Portraits de femmes mozambicaines
dans O Regresso do Morto de Suleiman Cassamo*
João Carlos Vitorino Pereira
(Université de Lyon II)
Suleiman Cassamo est un jeune écrivain mozambicain talentueux qui offre de son pays
- l'un des plus pauvres de la planète - une image lucide dans son recueil de nouvelles réunies
sous le titre O Regresso do Morto1. En effet, il n'ignore pas les énormes difficultés contre
lesquelles son peuple se débat, évoquant avec pudeur - c'est-à-dire sans misérabilisme - la
pauvreté, la famine, l'analphabétisme, le manque de conscience politique et, surtout, la
violence. Il sait que pour améliorer leur situation, les Mozambicains devront lutter encore
longtemps, le thème de la lutte étant d'ailleurs le pivot de la nouvelle intitulée «Casamento de
um casado».
Cependant, dans cette vision sombre, mais clairvoyante, il y a place pour un peu
d'espoir, incarné par le personnage de la femme qui figure pratiquement dans toutes les
nouvelles. Sur les dix que compte le recueil, on peut remarquer que cinq titres signalent très
explicitement le rôle prépondérant que le personnage féminin jouera dans ces courts récits qui
constituent autant de portraits de femmes mozambicaines2.
Ainsi, le personnage de la femme, en raison de son omniprésence, confère une certaine
unité au recueil qui présente toujours des femmes prises dans la tourmente de la vie
quotidienne. Jeunes ou vieilles, de la ville ou de la campagne, vivant à l'époque coloniale ou,
surtout, postcoloniale, elles ont toutes un trait de caractère en commun : le courage ou l'envie
de lutter, expression sans doute plus appropriée eu égard à l'univers dans lequel elles évoluent.
De plus, elles transmettent toutes au lecteur la même énergie vitale, ce qui rend sans doute la
lecture de cette œuvre particulièrement agréable et stimulante.

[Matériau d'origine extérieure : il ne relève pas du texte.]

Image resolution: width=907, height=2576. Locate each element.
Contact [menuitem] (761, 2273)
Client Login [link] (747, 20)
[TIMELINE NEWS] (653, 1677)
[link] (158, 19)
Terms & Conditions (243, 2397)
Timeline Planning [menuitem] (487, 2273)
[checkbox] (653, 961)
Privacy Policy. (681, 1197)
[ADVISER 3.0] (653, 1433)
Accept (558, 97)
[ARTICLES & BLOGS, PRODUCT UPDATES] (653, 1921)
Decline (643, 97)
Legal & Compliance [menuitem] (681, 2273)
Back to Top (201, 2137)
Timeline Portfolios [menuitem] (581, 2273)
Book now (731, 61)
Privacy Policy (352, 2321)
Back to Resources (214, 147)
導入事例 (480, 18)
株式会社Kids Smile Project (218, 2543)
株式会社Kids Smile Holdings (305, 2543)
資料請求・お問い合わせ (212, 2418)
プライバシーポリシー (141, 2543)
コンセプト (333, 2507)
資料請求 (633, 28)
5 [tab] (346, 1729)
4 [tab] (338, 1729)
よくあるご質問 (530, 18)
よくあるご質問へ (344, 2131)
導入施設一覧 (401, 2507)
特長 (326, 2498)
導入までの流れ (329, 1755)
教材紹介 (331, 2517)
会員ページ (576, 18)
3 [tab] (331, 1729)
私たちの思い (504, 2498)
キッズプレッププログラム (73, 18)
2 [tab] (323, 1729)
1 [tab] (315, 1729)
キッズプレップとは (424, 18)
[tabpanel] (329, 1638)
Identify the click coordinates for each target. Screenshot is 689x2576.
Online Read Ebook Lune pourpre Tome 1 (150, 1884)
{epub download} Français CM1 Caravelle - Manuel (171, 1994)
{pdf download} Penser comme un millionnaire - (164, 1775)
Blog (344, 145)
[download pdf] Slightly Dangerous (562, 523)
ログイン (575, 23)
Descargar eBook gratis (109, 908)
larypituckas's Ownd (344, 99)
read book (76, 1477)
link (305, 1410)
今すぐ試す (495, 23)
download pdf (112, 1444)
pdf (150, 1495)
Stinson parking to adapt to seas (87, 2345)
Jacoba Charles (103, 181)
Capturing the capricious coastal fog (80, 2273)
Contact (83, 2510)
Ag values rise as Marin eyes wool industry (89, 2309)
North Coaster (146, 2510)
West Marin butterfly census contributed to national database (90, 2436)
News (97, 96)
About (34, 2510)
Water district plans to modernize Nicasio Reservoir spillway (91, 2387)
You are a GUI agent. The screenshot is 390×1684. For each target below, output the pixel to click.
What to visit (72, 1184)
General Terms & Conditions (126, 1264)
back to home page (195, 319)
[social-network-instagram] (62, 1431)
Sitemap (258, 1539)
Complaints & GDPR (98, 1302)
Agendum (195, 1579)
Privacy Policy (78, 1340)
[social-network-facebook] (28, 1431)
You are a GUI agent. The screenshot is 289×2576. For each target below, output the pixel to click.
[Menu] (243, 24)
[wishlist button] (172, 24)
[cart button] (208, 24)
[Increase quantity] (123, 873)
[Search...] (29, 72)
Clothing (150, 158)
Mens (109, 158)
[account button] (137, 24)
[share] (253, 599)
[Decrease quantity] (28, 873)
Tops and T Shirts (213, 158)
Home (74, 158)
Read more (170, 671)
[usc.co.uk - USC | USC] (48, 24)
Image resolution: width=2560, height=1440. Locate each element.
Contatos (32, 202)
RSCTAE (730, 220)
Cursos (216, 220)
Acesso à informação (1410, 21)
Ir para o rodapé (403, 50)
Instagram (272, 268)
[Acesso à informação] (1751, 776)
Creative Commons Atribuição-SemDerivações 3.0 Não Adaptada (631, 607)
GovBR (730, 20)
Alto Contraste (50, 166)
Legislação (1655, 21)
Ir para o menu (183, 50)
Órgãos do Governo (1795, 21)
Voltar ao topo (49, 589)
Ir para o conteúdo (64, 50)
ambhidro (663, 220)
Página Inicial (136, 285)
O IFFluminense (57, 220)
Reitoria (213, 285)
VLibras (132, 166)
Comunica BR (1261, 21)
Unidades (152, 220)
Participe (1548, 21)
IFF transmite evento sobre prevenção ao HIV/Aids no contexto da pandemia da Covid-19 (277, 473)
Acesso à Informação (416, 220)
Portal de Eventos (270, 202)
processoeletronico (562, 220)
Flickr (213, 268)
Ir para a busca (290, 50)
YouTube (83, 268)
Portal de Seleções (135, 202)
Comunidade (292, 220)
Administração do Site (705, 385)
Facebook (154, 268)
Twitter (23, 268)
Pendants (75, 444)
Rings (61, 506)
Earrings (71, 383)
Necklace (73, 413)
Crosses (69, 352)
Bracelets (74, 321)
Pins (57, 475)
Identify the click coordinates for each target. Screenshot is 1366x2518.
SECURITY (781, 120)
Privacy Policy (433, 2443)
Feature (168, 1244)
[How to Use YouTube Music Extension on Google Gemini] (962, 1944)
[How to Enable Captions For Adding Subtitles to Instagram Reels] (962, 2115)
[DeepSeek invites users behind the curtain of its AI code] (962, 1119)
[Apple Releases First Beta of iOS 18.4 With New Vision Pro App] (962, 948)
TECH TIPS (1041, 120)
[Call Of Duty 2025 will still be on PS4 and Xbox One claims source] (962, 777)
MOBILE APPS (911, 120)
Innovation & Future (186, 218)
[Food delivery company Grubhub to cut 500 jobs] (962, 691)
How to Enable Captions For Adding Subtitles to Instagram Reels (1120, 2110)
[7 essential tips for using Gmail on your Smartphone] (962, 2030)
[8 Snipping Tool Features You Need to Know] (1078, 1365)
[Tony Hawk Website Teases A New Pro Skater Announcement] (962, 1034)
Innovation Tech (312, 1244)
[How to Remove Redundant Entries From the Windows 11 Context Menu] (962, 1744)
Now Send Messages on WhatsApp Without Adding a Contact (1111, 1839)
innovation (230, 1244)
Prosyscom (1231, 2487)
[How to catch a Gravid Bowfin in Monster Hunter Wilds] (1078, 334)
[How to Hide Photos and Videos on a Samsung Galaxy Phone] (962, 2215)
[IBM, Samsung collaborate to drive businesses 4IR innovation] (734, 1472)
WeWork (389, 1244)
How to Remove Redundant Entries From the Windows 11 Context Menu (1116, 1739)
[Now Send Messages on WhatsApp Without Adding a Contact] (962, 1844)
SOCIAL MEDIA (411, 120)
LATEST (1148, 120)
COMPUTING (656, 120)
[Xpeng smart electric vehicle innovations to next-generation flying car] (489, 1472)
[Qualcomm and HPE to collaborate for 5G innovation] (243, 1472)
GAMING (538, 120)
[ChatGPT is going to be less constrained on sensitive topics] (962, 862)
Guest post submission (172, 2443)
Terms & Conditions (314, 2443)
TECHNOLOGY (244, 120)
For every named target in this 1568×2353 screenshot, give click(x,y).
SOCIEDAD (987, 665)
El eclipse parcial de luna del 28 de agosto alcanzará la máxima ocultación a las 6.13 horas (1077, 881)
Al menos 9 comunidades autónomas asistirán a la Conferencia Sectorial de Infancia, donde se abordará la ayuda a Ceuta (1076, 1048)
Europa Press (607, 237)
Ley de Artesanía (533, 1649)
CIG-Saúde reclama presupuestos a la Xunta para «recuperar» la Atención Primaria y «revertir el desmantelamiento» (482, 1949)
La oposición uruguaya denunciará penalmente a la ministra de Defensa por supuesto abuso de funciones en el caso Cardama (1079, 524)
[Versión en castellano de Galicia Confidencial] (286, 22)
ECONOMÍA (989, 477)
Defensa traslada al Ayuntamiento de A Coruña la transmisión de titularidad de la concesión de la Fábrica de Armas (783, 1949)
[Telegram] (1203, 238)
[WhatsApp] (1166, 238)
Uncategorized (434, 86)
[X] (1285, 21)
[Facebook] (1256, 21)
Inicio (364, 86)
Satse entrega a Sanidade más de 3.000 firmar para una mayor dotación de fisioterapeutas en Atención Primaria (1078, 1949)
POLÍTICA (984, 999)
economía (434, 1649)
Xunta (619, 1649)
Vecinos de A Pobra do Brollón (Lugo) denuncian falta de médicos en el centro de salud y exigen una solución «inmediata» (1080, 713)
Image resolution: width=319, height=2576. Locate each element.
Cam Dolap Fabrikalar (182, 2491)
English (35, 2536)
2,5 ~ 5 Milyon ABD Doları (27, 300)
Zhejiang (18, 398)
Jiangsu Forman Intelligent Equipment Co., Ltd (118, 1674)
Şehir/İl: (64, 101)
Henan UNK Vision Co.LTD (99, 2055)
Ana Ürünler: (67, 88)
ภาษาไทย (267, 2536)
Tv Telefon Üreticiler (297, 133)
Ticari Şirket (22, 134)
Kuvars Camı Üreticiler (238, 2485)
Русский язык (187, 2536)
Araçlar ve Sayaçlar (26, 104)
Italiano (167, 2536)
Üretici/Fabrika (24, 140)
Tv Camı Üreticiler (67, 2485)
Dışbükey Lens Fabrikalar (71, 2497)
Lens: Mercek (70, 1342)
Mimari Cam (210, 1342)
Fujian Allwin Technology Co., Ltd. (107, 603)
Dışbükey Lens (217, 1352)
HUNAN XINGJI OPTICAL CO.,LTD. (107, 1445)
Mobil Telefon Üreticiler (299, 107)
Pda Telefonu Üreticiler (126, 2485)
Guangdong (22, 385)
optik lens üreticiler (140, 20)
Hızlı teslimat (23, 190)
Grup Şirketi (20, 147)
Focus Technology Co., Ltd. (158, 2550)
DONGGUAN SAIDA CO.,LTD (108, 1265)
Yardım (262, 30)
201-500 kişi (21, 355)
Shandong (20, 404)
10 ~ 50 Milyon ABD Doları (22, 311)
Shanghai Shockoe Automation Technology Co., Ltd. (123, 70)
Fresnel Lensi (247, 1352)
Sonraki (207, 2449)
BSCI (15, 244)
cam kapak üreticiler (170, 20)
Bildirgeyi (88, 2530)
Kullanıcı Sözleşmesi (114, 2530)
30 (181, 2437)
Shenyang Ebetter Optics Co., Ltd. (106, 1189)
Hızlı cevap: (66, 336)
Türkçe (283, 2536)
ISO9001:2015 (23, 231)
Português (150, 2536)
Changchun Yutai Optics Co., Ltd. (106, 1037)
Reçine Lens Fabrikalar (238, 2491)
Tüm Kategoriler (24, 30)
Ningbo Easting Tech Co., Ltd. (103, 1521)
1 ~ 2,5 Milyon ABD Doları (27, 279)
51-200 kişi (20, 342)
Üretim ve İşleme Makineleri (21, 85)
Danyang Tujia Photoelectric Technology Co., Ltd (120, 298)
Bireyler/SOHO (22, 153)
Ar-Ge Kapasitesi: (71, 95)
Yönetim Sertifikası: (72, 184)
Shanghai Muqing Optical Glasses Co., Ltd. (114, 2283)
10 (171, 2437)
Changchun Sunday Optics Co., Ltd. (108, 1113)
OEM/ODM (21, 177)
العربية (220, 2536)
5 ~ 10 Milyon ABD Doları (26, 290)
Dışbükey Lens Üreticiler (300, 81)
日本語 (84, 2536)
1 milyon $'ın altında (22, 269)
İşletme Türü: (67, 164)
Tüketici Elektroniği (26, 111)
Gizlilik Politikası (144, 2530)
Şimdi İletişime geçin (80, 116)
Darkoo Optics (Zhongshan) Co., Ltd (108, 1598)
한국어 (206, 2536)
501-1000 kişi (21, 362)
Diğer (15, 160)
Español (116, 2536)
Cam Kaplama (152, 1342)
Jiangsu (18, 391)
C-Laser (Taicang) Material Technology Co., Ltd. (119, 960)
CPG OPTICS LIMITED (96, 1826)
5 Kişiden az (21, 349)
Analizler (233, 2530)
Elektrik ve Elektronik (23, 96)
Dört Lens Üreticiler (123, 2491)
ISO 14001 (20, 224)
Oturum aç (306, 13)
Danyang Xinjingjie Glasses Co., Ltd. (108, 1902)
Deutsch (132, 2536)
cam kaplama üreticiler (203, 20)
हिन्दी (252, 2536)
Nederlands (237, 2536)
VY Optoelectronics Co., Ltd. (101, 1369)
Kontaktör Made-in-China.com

En somme, l'auteur, à travers ses personnages féminins qu'il traite avec beaucoup de
tendresse3, assigne à la femme un rôle très important pour l'avenir de la société
* Cet article a été publié dans la revue universitaire Quadrant, n° 16, 1999, p. 87-104.
1 Dans cet article, nos citations seront empruntées à l'édition bilingue Le Retour du mort, Paris, Ed.
Chandeigne / Ed. Unesco, 1994.
2 «Ngilina, tu vai morrer», «Laurinda, tu vai mbunhar», «Nyeleti», «Madalena, xiluva do meu coração»,
«Vovó Velina».
3 Sous le titre «Madalena, xiluva do meu coração», on peut lire la dédicace suivante : «Às raparigas da
minha terra natal».
1
mozambicaine, ce rôle étant moins économique que culturel. C'est cet aspect que nous allons
maintenant aborder et que Robert Bréchon, dans sa présentation du recueil, effleure en ces
termes :
«Sa tendresse va d'abord et surtout aux femmes, éternelles victimes de
cette société traditionnelle que pourtant elles seules font vivre. 'La femme,
dit-il, dans une interview, est la pierre angulaire de la société rurale.'
L'homme, lui, est absent ou inconsistant, plusieurs fois aliéné, par la
colonisation, par la civilisation technicienne, par la pauvreté, par la
révolution et la guerre. […] 'Le retour du mort, dit Cassamo, est un chant
d'amour. La femme est le pont qui relie l'auteur à cet amour pour sa terre.'»
(p. 10, 11).
Si le statut social distingue les personnages féminins, ce qui les différencie surtout,
c'est le rôle que l'auteur attribue à chacun dans ses nouvelles. En conséquence, chaque type
de personnage féminin remplira une fonction précise dans le récit et contribuera à éclairer le
lecteur sur la condition de la femme dans la société mozambicaine.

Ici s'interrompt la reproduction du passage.